それに担い手が減りますから、行政の役割も変わっていくと思います。公民連携と言っていますが、行政は民間の方が活用しやすい環境を制度上でつくり、プラットフォーム的な役割を果たし、民間の力を最大限に生かすという役割分担に変わっていくのではないか、いくべきだと思って、「みんなで創る。北区新時代」をキャッチフレーズにしました。
自由度の高い政策を行うために、行財政改革はすごく重要。
—7つのマニフェストについてポイントを絞ってご説明いただけますか。
やまだ 1から7の順番が優先順位ということではないのですが、やはり行財政改革はすごく重要だと思っています。行政をどんなスタンスに変えていくか。これからの時代に合った行政を職員と一緒にどう作っていくか。
例えば、1の「区民サービス№1」は、デジタル推進条例を策定し、いつでもどこでもオンラインでの行政手続きができるようにするとか、国や都の補助制度等を活用しながら、自由度の高い政策が行えるような財政構造を目指すとか。区民サービスを向上させるという視線で制度設計していくことは、行政の大きな責務だと思っています。
2の「子どもの幸せ№1」については、私は、子育て支援と教育はもっと一体化して考えたほうがいいと思っているんですね。今は部署が違って、縦割りになっているのですが、連携を強化して、継続的に支援するシステムをつくり、いかに社会全体で見守り、関わっていくかが大切だと考えています。
また、北区には多くの高齢者の方が暮らしていますが、現役高齢者の割合も高いです。この方々にどうやって活躍してもらうかという工夫と努力が北区の価値を上げていくポイントになると考えています。シルバー人材センターや社会福祉協議会、ボランティアといった社会資源を連携させて、高齢者が活躍できるという場をつくっていければと思っています。誰かに必要とされ、何かをすることで感謝されることって幸せじゃないですか。これは高齢者だけでなく若い人も同じですよね。
それから、観光振興も含めた産業の活性化は、引き続き頑張っていきたいです。観光資源を活用してまちを活性化させている台東区などとはレベルが違いますが、北区にも素晴らしい観光資源がある。それを活性化させて産業としてしっかり捉え直し、発信していくことは大事だと思っています。
—地元の人は意識されないかもしれませんが、十条とか赤羽の長いアーケードの商店街は立派な観光資源だと思うのですが……。

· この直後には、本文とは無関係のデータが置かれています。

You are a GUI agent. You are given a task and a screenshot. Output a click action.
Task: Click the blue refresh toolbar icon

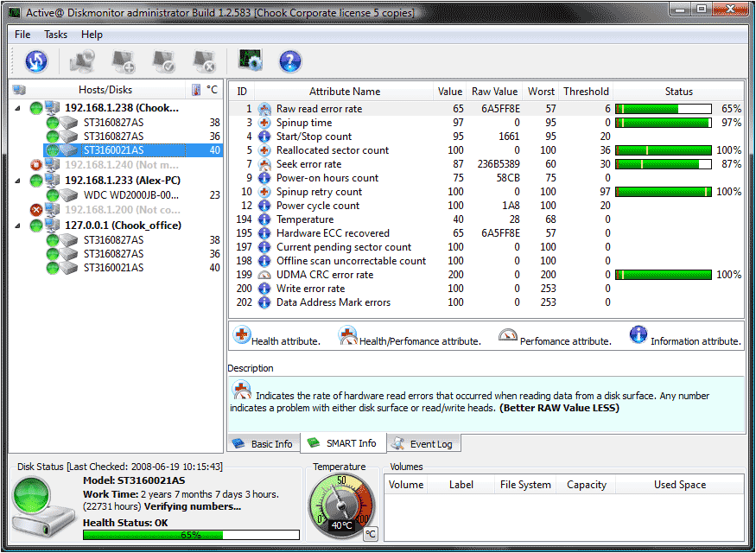pos(36,61)
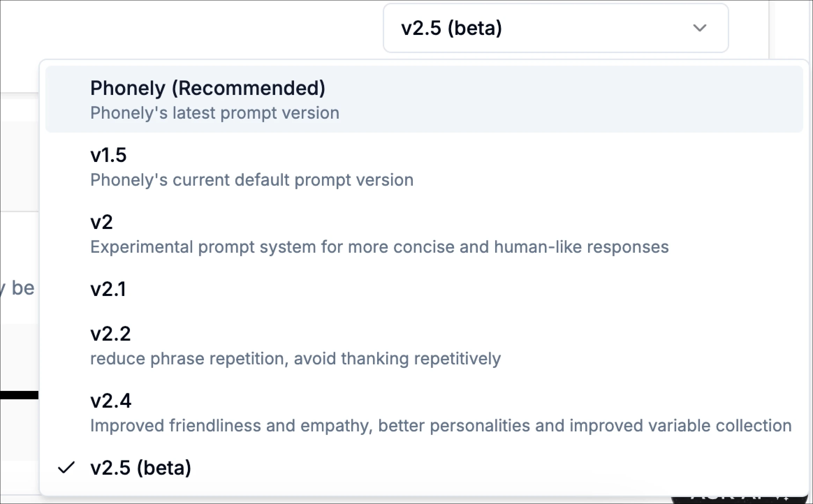Click Phonely's latest prompt version description
The image size is (813, 504).
(214, 112)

やまだ そうですよね。八百屋さん、魚屋さん、お肉屋さん、いわゆる生鮮3品を扱う店が残っていて、歩くだけでも楽しい。でも、「商店街を観光資源にしたい」と言ったら、北区出身のひろゆきさんからはバカにされましたけどね(笑)。
—観光資源は区のブランド力アップに直結すると思います。北区の魅力は?
やまだ とにかく交通の利便性が高い。全然知られていませんけどJRの駅が一番多いんです。それに都電も東京メトロも都営地下鉄も通っています。
また、4つの川が流れていて、王子駅前には7・3ヘクタールもある飛鳥山公園をはじめ自然が豊か。都心にはすぐに行けて、自然豊かなまち。さらに渋沢栄一をはじめ、いくつもの産業遺産や伝統文化が残っているので、環境もいい。住む場所としてはすごく魅力的だと思います。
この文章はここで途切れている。